■ What you are asked to do
Convert the entries from the line containing "Task: View the 42% overall match report" up to and including the line containing "Action: (x=10, y=274)" into a numbered list, omitting blank lines and the pictures.

____

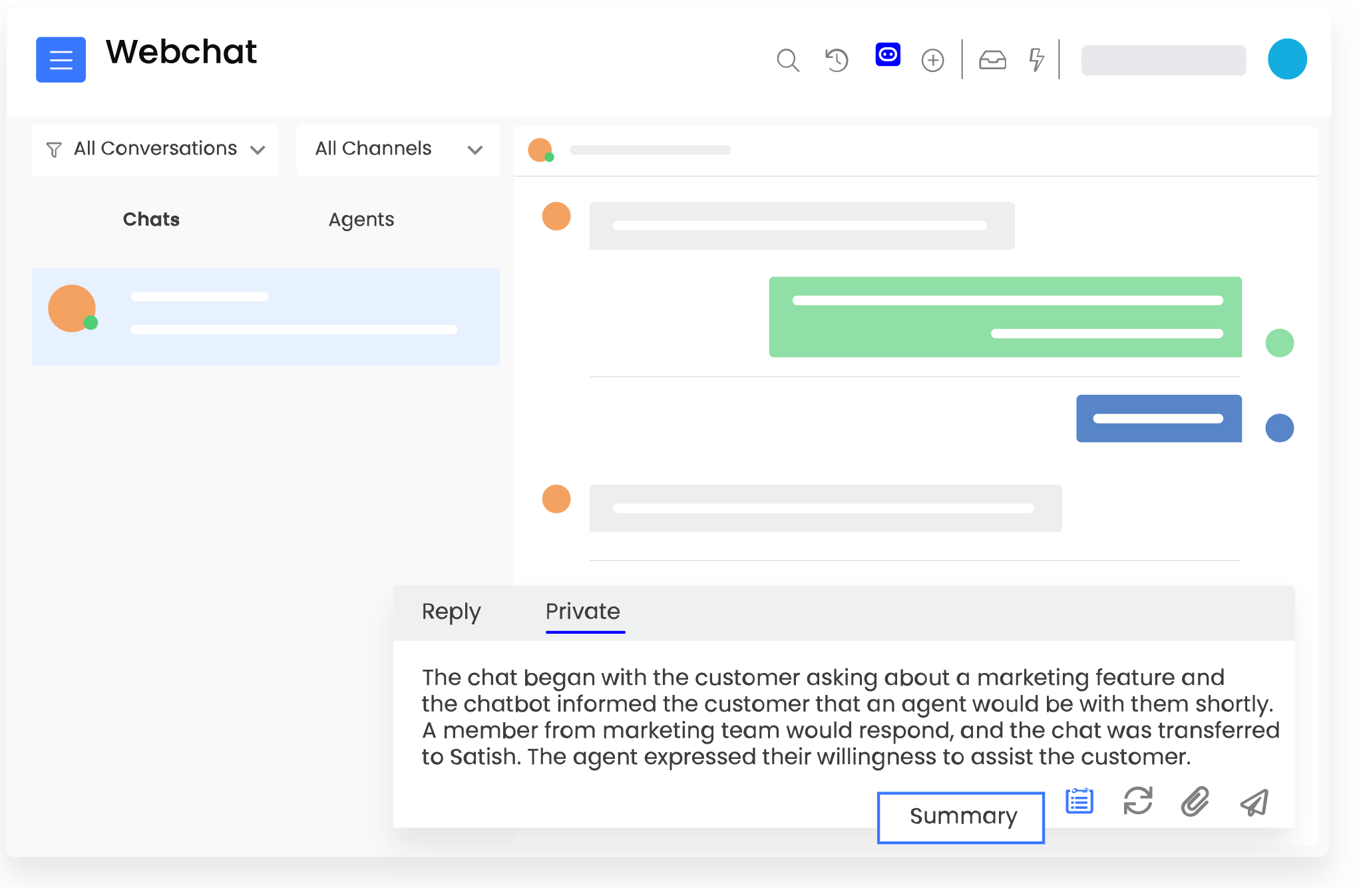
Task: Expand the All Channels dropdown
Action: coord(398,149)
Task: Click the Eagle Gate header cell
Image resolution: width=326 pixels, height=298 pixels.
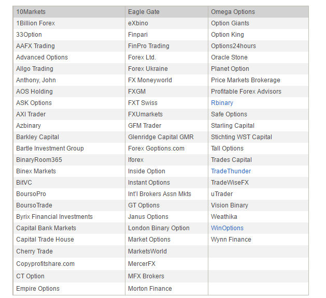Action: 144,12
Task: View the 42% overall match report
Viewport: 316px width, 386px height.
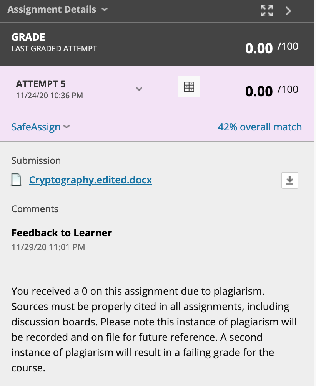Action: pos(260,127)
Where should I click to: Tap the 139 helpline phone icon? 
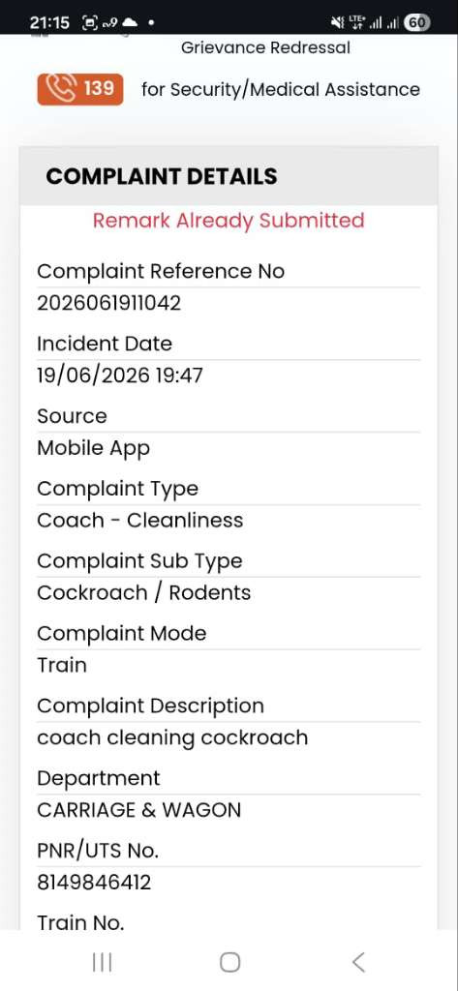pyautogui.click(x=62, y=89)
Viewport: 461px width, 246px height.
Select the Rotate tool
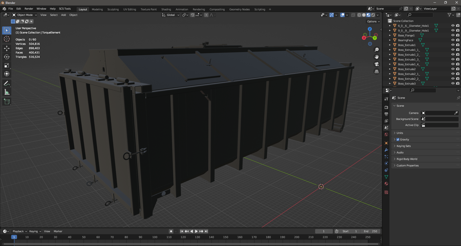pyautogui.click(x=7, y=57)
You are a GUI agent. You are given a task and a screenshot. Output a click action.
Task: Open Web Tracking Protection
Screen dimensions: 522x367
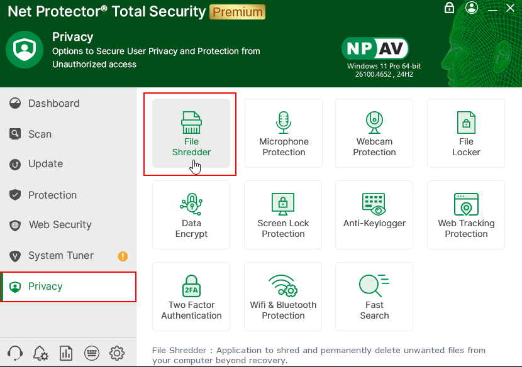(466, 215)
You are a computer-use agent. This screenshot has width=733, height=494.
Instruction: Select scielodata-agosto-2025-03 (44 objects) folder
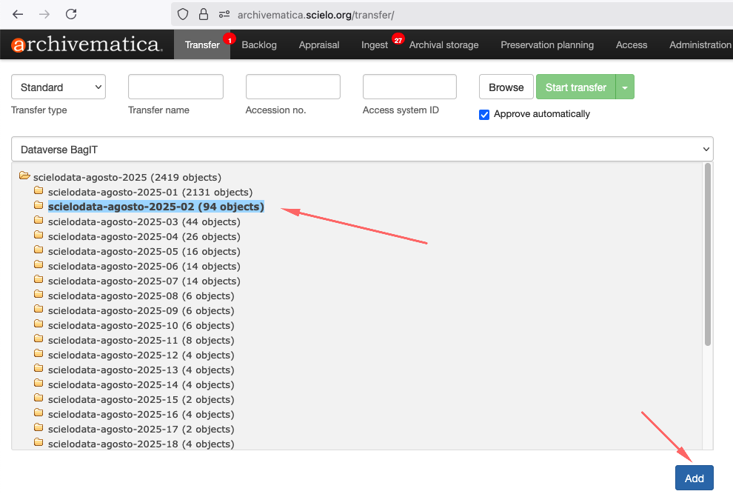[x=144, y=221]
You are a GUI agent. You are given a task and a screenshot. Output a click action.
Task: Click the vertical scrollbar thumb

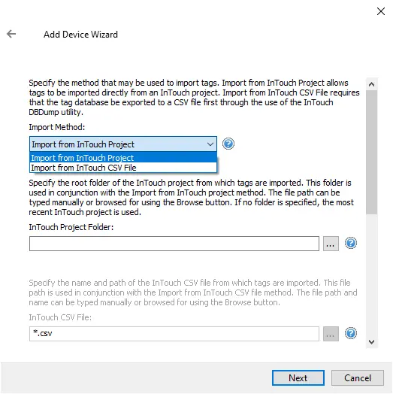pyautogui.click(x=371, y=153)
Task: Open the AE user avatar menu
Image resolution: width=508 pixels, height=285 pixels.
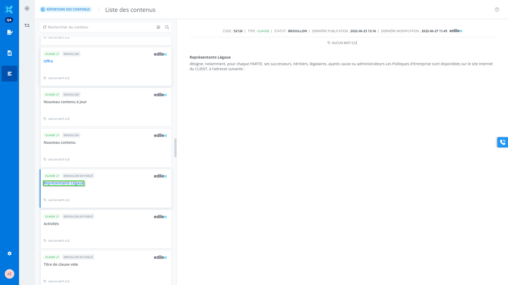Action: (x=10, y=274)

____

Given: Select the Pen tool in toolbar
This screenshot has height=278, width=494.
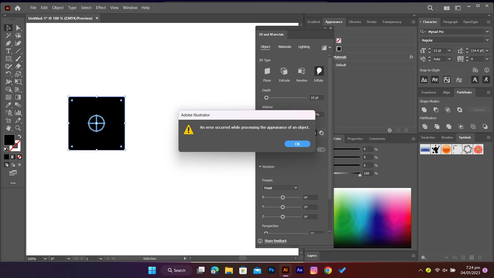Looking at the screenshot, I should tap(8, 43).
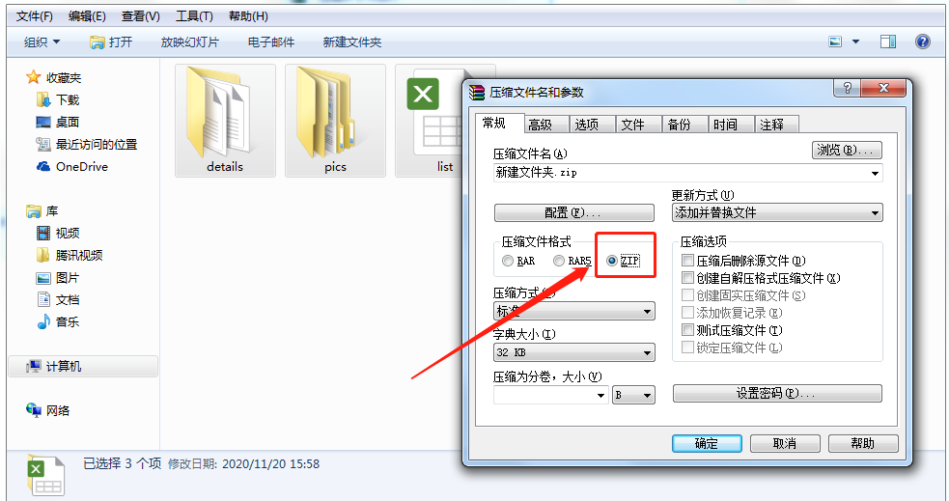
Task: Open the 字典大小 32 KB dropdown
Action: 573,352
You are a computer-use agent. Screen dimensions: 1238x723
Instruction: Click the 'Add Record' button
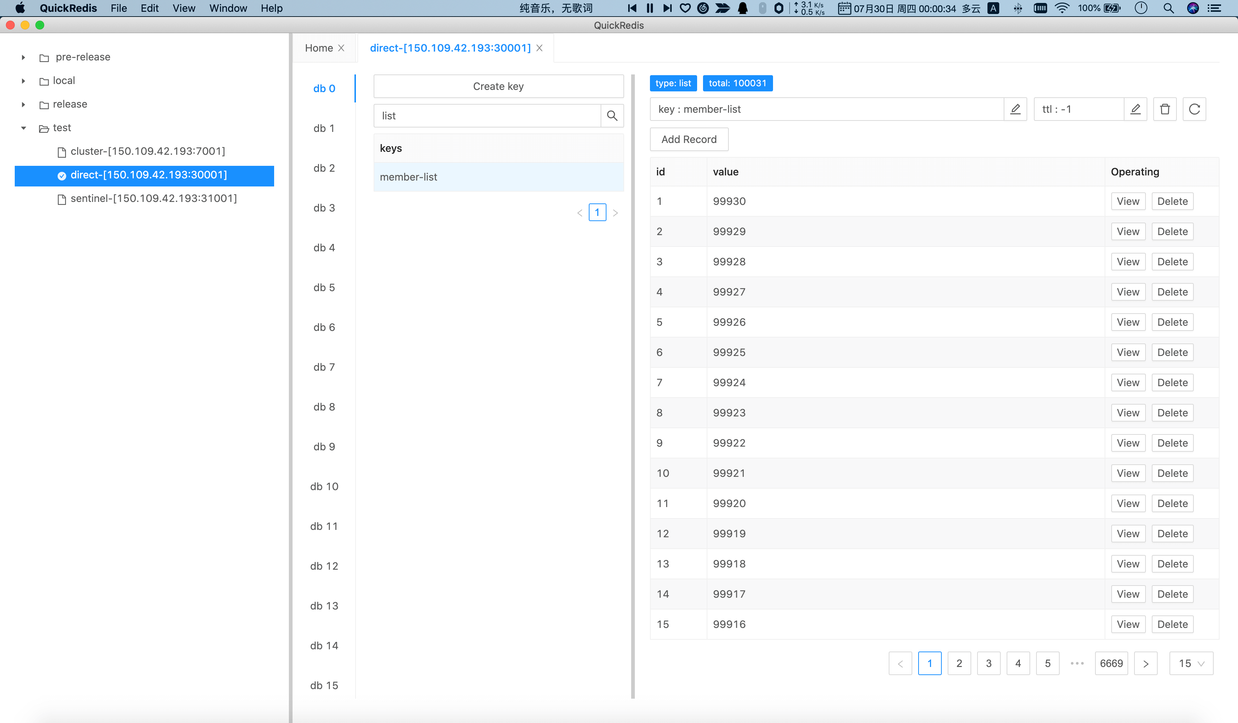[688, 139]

____

■ Output for this exercise
1. Task: View the 42% overall match report
2. Viewport: 316px width, 386px height.
3. Action: pos(260,127)
4. Where should I click to: Tap the 139 helpline phone icon? 
5. pyautogui.click(x=62, y=89)
6. Viewport: 461px width, 246px height.
7. Select the Rotate tool
8. pyautogui.click(x=7, y=57)
9. You are a GUI agent. You are given a task and a screenshot. Output a click action.
10. Task: Open Web Tracking Protection
11. Screen dimensions: 522x367
12. (466, 215)
13. You are a computer-use agent. This screenshot has width=733, height=494.
14. Instruction: Select scielodata-agosto-2025-03 (44 objects) folder
15. [x=144, y=221]
16. You are a GUI agent. You are given a task and a screenshot. Output a click action.
17. Task: Click the vertical scrollbar thumb
18. pyautogui.click(x=371, y=153)
19. Task: Open the AE user avatar menu
20. Image resolution: width=508 pixels, height=285 pixels.
21. Action: (x=10, y=274)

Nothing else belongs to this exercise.